When combined with the draft board seemingly stacked against him, it’s easy to see why the expectation has long been for him to return to college.
That would be the wrong decision given what we now see in front of us.
With more and more universities announcing decisions to hold online classes only this fall, the Big Ten and PAC-12 won’t be facing opponents from outside their respective conferences. With each passing day, confirmed cases around the country increase. Regardless of personal beliefs about how to best handle the growing spread, it’s becoming abundantly clear that the only we know for certain is that we know nothing for certain. States that had reopened are closing. Schools that opted for online schooling are being told to hold in person classes. Things are ever evolving.
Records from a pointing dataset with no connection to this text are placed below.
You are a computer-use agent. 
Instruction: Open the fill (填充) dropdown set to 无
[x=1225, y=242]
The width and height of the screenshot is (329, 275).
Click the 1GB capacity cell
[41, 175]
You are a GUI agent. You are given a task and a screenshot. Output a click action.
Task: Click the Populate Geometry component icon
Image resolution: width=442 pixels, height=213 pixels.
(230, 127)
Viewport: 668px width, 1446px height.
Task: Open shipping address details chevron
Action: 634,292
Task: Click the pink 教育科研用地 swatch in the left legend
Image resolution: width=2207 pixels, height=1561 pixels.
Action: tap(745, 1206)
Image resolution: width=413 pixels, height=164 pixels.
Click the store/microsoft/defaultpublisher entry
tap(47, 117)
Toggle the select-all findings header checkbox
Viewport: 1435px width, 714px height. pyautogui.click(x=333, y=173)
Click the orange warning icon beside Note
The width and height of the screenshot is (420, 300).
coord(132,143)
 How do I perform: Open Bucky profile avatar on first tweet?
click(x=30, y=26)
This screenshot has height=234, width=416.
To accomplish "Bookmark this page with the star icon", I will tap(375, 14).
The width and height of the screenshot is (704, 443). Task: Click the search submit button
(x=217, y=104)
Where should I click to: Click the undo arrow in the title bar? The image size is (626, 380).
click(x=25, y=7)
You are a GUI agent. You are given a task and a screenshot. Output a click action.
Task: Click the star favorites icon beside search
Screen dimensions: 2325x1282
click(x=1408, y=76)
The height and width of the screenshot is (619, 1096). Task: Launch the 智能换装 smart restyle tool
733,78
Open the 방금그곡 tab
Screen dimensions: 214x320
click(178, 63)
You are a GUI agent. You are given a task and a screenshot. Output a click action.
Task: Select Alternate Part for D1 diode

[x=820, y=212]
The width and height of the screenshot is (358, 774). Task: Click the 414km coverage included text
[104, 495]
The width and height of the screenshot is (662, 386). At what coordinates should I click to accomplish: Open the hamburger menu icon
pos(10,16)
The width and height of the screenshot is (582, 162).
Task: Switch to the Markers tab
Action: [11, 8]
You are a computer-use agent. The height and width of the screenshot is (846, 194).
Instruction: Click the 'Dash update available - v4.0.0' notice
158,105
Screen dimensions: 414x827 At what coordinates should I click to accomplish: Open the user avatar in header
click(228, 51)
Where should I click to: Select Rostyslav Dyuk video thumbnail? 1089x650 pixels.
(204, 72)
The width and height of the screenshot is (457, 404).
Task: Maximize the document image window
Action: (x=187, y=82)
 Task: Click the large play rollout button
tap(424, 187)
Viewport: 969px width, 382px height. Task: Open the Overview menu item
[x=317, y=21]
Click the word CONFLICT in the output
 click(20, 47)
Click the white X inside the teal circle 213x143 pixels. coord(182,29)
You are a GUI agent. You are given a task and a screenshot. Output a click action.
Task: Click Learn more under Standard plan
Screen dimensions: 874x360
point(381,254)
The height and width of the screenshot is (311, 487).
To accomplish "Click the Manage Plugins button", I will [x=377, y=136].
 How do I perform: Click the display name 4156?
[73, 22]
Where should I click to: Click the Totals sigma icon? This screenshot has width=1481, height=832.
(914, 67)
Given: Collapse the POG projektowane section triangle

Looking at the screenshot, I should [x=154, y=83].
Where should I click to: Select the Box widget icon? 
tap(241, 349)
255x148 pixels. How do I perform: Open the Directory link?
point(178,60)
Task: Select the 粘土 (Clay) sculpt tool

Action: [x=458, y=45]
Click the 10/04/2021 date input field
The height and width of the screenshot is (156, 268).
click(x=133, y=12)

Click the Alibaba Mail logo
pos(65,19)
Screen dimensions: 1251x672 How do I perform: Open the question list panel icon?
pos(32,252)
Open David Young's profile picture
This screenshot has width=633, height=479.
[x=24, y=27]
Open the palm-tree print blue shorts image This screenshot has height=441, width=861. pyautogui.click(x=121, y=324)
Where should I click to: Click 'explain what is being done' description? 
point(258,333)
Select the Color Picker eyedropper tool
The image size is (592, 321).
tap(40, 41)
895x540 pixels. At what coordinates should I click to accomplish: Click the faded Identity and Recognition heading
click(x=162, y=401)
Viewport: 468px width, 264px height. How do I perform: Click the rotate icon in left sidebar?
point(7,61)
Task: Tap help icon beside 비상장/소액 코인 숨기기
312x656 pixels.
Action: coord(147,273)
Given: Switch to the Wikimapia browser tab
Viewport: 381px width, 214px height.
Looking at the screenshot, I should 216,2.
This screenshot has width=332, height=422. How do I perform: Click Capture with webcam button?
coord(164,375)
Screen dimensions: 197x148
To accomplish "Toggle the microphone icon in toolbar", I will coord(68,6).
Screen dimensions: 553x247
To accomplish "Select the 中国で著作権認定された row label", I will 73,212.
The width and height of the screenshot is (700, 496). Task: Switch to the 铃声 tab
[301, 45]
With that evolution comes the potential for a vastly different NCAA basketball season. That may mean no non-conference games. It may mean a shortened season. It could mean another year without a postseason. It’s still possible we simply get no season at all. We just don’t know.
And thus, all the uncertainty Luka Garza was looking to avoid in a potential NBA Draft to instead come back to what was certain to be an historic senior season at Iowa has been totally flipped on its head. A return to Iowa City now is the path filled with uncertainty whereas the road leading to the NBA, while not guaranteeing a roster spot, certainly has much more clarity on the potential to play basketball in 2020.
It’s a very difficult situation to be in and a daunting task for a college student. Choosing your fate before college administrators can even make their own choices is absurd. But that’s what Garza and dozens of other pro prospects will be forced to do in the coming weeks. Like the loss of last year’s Big Ten and NCAA Tournaments, it’s another unfortunate reality. As is the situation the Hawkeyes would be facing without Garza to anchor the middle this season. Jack Nunge is more of a power forward than center and incoming freshman Josh Ogundele is both raw and stuck on the other side of the Atlantic.
Regardless, the choice for Garza is clear: he should be declaring for the NBA Draft and avoiding the potential for a lost college basketball year in 2020-2021.